**What is being asked:** Within the records below, reproduce without change the lines from the line that has "OK (1135, 2498)" through the line that has "Advanced Web Development (310, 557)", and only those.

**Stored data:**
== Segment start ==
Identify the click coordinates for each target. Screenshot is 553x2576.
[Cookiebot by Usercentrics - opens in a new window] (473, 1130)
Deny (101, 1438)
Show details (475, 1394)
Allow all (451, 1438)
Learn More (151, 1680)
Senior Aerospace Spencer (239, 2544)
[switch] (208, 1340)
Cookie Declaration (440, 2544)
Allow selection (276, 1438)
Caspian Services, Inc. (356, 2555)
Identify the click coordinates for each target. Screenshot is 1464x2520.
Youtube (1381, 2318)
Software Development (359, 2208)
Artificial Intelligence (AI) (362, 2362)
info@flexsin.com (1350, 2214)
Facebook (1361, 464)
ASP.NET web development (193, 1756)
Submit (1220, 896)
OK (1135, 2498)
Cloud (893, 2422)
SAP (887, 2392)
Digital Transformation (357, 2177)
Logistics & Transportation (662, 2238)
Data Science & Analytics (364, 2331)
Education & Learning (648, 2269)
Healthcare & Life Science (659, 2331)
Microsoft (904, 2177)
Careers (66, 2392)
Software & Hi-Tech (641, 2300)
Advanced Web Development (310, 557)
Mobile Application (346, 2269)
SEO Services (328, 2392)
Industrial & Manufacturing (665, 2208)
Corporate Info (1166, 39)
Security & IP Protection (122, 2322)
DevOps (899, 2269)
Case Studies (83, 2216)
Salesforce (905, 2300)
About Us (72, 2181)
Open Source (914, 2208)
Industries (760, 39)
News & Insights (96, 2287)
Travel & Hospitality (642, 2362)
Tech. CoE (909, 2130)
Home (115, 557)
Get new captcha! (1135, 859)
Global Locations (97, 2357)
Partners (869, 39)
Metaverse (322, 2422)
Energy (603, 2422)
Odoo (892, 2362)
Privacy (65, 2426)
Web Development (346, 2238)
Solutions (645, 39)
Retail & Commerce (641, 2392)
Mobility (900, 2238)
== Segment end ==
**Answer section:**
OK (1135, 2498)
Cloud (893, 2422)
SAP (887, 2392)
Digital Transformation (357, 2177)
Logistics & Transportation (662, 2238)
Data Science & Analytics (364, 2331)
Education & Learning (648, 2269)
Healthcare & Life Science (659, 2331)
Microsoft (904, 2177)
Careers (66, 2392)
Software & Hi-Tech (641, 2300)
Advanced Web Development (310, 557)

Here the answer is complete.